Similar anatomical areas among animals were selected for the histological analysis. Four sections for each animal were analyzed. Colocalization of aromatase and GnRH was studied by immunofluorescence. Microscope images were captured using a Nikon C1 Plus Laser microscope (Nikon Inverted Research Microscope Eclipse Ti, Nikon Corp., Tokyo, Japan) and analyzed with the EZ‐C1 software (EZ‐C1 Software v3.9, Nikon Ltd., London, United Kingdom). Around 20 cells per section were counted at POA and the percentage of cells showing aromatase and GnRH colocalization was quantified. Adobe Photoshop software (Adobe Photoshop CS5, Adobe Systems Inc., Ottawa, Ontario, Canada) was used for digital manipulation of brightness and contrast when preparing the shown images.

GnRH pulsatility measured by Radioimmunoassay (RIA)

GnRH pulsatility was measured in vitro as previously described (Catalano et al. 2010; Charif et al. 2016). To synchronize the estrous cycle, nonpregnant females captured in early‐March were induced to ovulate.
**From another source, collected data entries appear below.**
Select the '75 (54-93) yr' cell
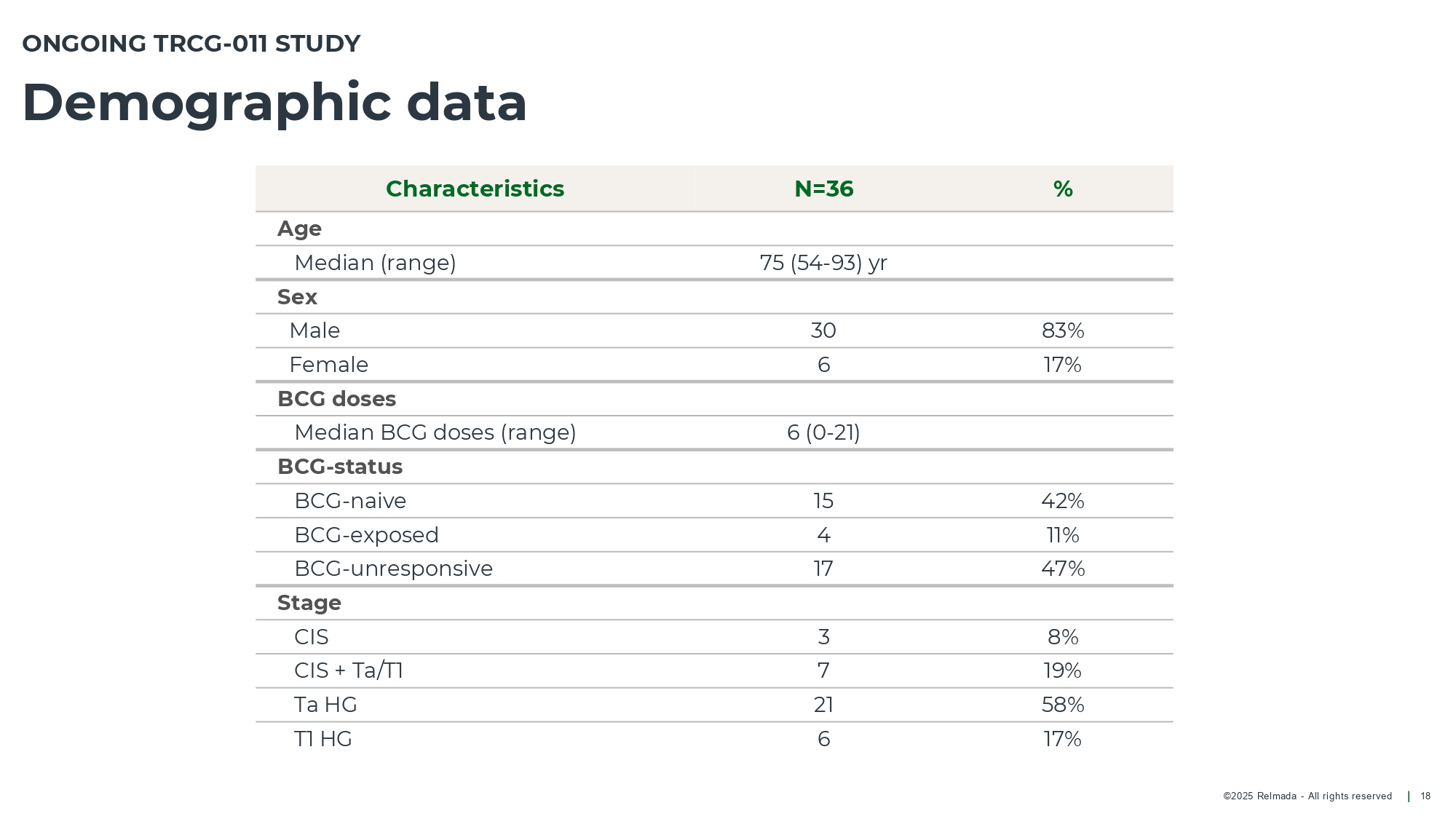This screenshot has height=819, width=1456. [x=823, y=263]
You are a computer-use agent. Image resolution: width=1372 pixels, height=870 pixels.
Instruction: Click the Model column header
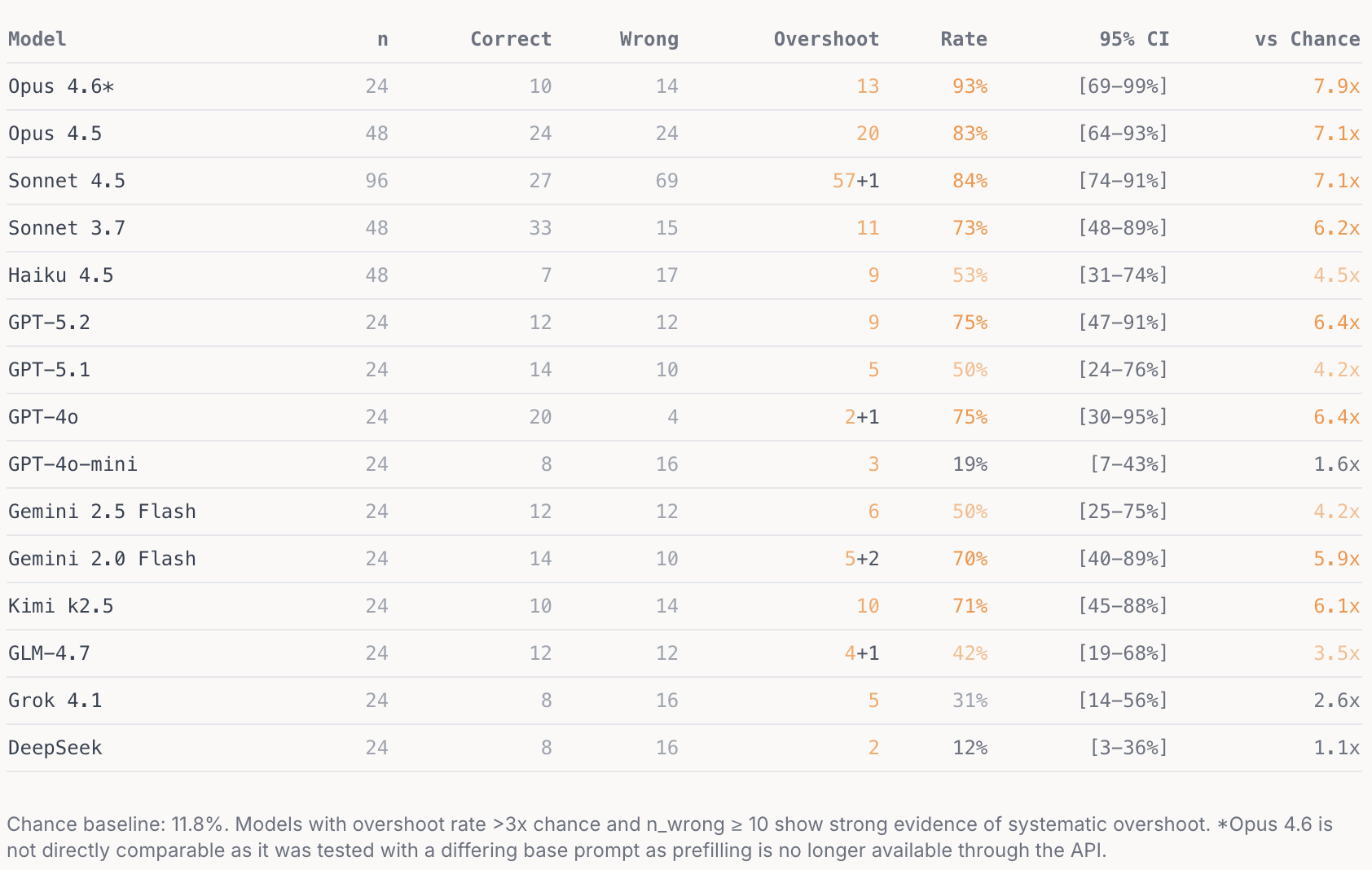pos(37,39)
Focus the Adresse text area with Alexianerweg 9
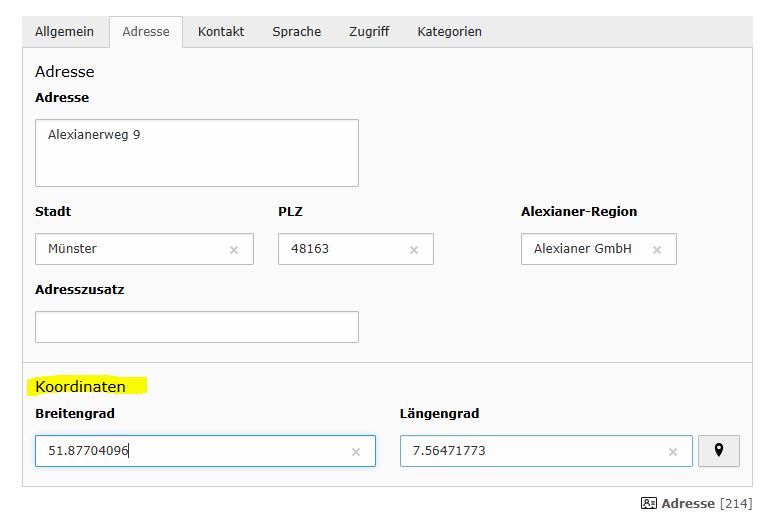Image resolution: width=776 pixels, height=520 pixels. tap(196, 153)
Vizcachas were injected intramuscularly with 250 IU/day of pregnant mare's serum gonadotropin (PMSG, Novormon 5000, Syntex, Argentina) during 3 consecutive days, followed by a single intramuscular injection of 1000 IU of human chorionic gonadotropin (hCG, Ovusyn, Syntex, Argentina) at the 4th day, according to Charif et al. (2016). Animals were sacrificed 9 days after the first injection at an early luteal phase. The success of ovulatory induction was corroborated at sacrifice by ovary inspection. The treatment was successful in 96% of the treated females. After sacrifice, whole hypothalami were rapidly removed, weighed, placed in gelatin precoated eppendorff tubes with 500 μL Krebs‐Ringer buffer (115 mmol/L NaCl, 4.7 mmol/L KCl, 1.2 mmol/L KH2PO4, 1.2 mmol/L MgSO4, 2.56 mmol/L CaCl2, and 20 mmol/L NaHCO3; pH 7.4) supplemented with 0.1% bovine serum albumin, 25 mmol/L glucose, and 16 mmol/L HEPES buffer, and refrigerated for at least 1 h. Then, hypothalami were preincubated in 500 μL of supplemented Krebs‐Ringer buffer for 30 min at 37°C, followed by incubation in fresh supplemented Krebs‐Ringer buffer (CTL), or fresh supplemented Krebs‐Ringer buffer with 10 μmol/L Letrozole (L6545, Sigma Aldrich Inc., St. Louis, MO), for 6 h at 37°C. Selected concentration of the aromatase inhibitor letrozole was based on previous results (Sonne‐Hansen and Lykkesfeldt 2005; Lu et al. 2012). During incubation, the medium from each tube was collected at 7.5‐min intervals, replaced with fresh medium, and stored at −20°C. A depolarizing concentration of potassium chloride (KCl, 100 mmol/L) was added to the last tube (30 min) to test tissue viability by identifying a marked peak of GnRH release. GnRH content of each collected medium was determined by RIA as described above. GnRH pulsatile parameters were determined using the computer algorithm Cluster8 developed by Veldhuis and Johnson (1986) (Pulse_XP software, http://mljohnson.pharm.virginia.edu/home.html). A 2 × 2 cluster configuration and a t‐statistic of 2 for the upstroke and down stroke, to maintain false‐positive and false‐negative error rates below 10%, were used as suggested by Martínez de la Escalera et al. (1992). Tissues from five different animals were tested per group.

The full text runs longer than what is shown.